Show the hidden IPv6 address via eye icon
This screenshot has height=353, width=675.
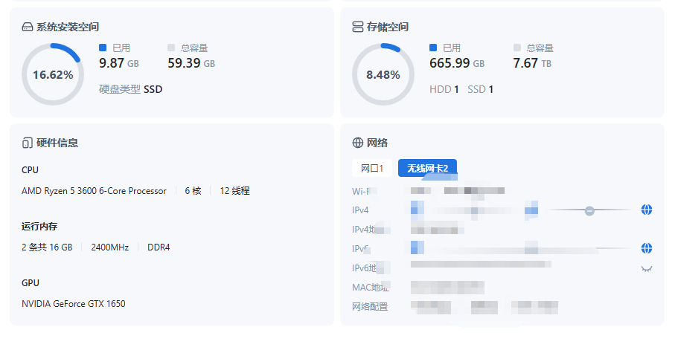[x=646, y=268]
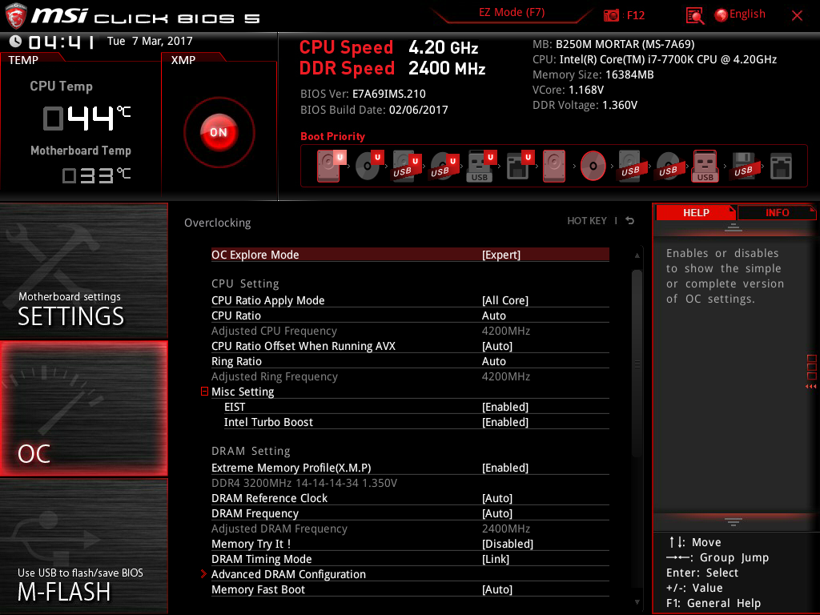Select the first UEFI hard disk boot device

coord(329,166)
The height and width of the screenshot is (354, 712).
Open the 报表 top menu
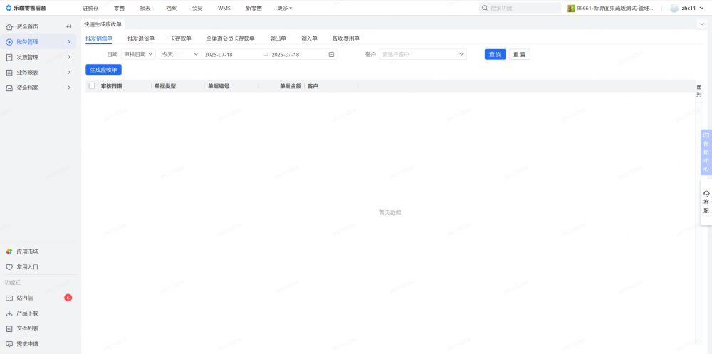coord(145,8)

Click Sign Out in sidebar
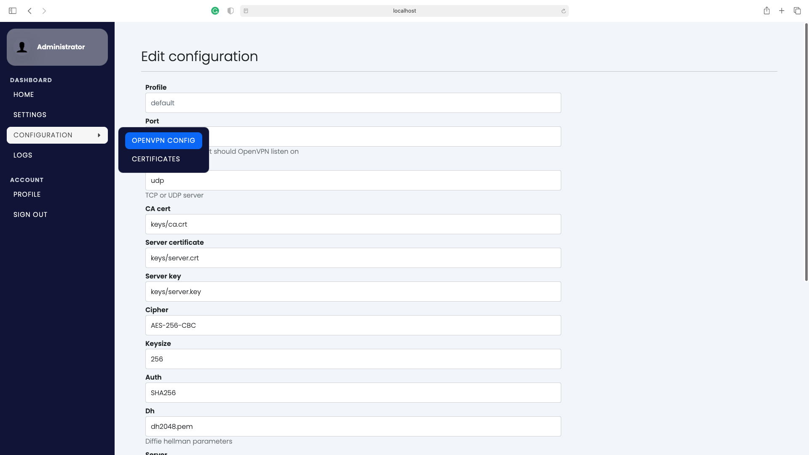30,215
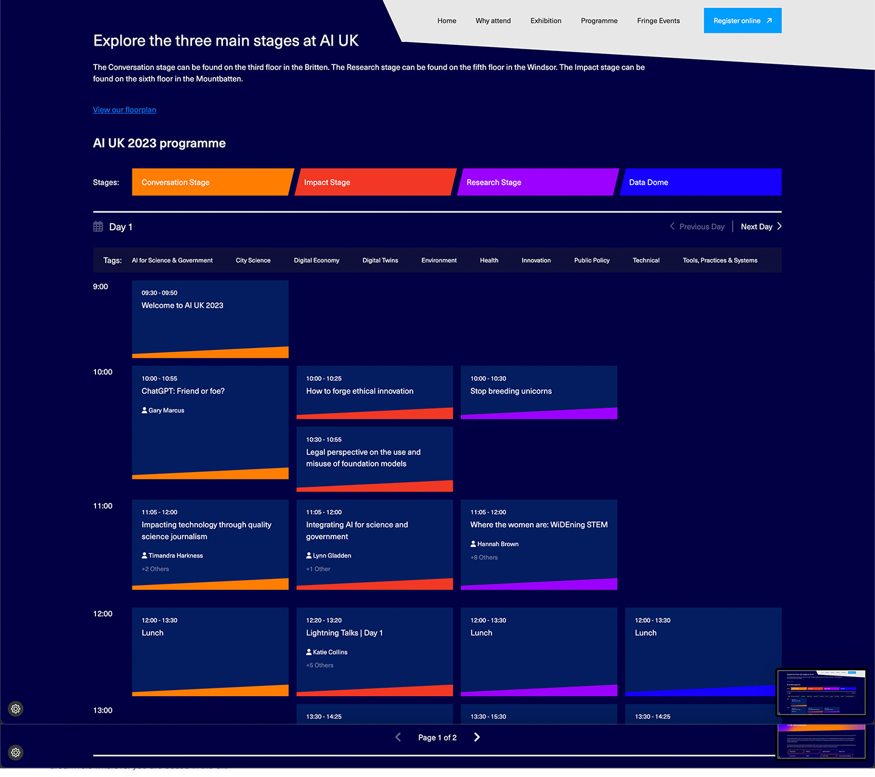Open the top page thumbnail preview
875x777 pixels.
click(821, 693)
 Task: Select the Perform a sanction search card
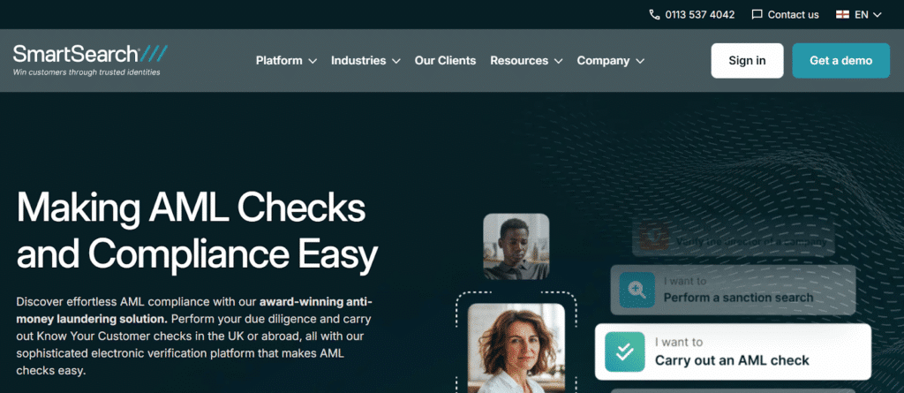coord(733,290)
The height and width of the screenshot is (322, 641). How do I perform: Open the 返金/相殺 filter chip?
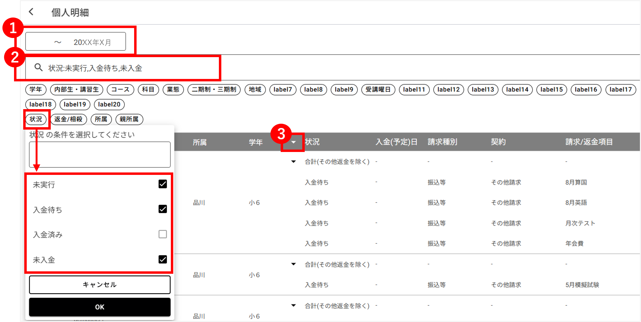(69, 119)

++++++++

- _TASK GOAL_
Quote the material above word for word, starting at the line that contains "The height and width of the screenshot is (322, 641)." and running through the end of the material. Leave the pictures out.

- _RESULT_
The height and width of the screenshot is (322, 641). How do I perform: Open the 返金/相殺 filter chip?
(69, 119)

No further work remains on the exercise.